- [AIM OF THE EXERCISE]
Print out the data below. Do not alter a single line.

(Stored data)
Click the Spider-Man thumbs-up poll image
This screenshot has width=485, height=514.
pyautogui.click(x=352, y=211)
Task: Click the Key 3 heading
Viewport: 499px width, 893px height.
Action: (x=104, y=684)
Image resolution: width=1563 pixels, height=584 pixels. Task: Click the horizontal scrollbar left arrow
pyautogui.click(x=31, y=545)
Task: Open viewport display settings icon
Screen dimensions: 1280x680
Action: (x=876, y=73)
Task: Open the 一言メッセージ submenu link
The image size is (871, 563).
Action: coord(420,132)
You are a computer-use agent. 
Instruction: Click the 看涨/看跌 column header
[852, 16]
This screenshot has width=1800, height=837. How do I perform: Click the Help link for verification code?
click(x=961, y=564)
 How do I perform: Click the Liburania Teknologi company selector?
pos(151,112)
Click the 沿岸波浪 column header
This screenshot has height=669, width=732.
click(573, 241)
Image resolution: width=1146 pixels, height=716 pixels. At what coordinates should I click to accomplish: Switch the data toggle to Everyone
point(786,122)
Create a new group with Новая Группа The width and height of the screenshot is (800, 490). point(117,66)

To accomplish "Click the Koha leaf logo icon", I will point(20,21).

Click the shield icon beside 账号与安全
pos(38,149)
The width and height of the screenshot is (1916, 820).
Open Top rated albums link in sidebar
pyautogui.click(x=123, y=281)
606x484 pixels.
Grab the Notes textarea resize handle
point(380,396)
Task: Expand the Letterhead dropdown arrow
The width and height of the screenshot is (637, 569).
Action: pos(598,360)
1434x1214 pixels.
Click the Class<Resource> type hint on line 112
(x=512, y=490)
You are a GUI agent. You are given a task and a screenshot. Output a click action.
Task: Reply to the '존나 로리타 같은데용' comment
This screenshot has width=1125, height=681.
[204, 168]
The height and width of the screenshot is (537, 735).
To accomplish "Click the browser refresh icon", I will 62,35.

- [RESULT OF THIS TASK]
Click the Spider-Man thumbs-up poll image
This screenshot has width=485, height=514.
pyautogui.click(x=352, y=211)
Task: Click the Key 3 heading
Viewport: 499px width, 893px height.
Action: (x=104, y=684)
Image resolution: width=1563 pixels, height=584 pixels. Task: Click the horizontal scrollbar left arrow
pyautogui.click(x=31, y=545)
Task: Open viewport display settings icon
Screen dimensions: 1280x680
Action: (x=876, y=73)
Task: Open the 一言メッセージ submenu link
The image size is (871, 563).
Action: coord(420,132)
You are a computer-use agent. 
Instruction: Click the 看涨/看跌 column header
[852, 16]
This screenshot has width=1800, height=837. How do I perform: Click the Help link for verification code?
click(x=961, y=564)
 How do I perform: Click the Liburania Teknologi company selector?
pos(151,112)
Click the 沿岸波浪 column header
This screenshot has height=669, width=732.
click(573, 241)
Image resolution: width=1146 pixels, height=716 pixels. At what coordinates should I click to accomplish: Switch the data toggle to Everyone
point(786,122)
Create a new group with Новая Группа The width and height of the screenshot is (800, 490). point(117,66)

To accomplish "Click the Koha leaf logo icon", I will point(20,21).

Click the shield icon beside 账号与安全
pos(38,149)
The width and height of the screenshot is (1916, 820).
Open Top rated albums link in sidebar
pyautogui.click(x=123, y=281)
606x484 pixels.
Grab the Notes textarea resize handle
point(380,396)
Task: Expand the Letterhead dropdown arrow
The width and height of the screenshot is (637, 569).
Action: pos(598,360)
1434x1214 pixels.
Click the Class<Resource> type hint on line 112
(x=512, y=490)
You are a GUI agent. You are given a task and a screenshot. Output a click action.
Task: Reply to the '존나 로리타 같은데용' comment
This screenshot has width=1125, height=681.
[204, 168]
The height and width of the screenshot is (537, 735).
To accomplish "Click the browser refresh icon", I will 62,35.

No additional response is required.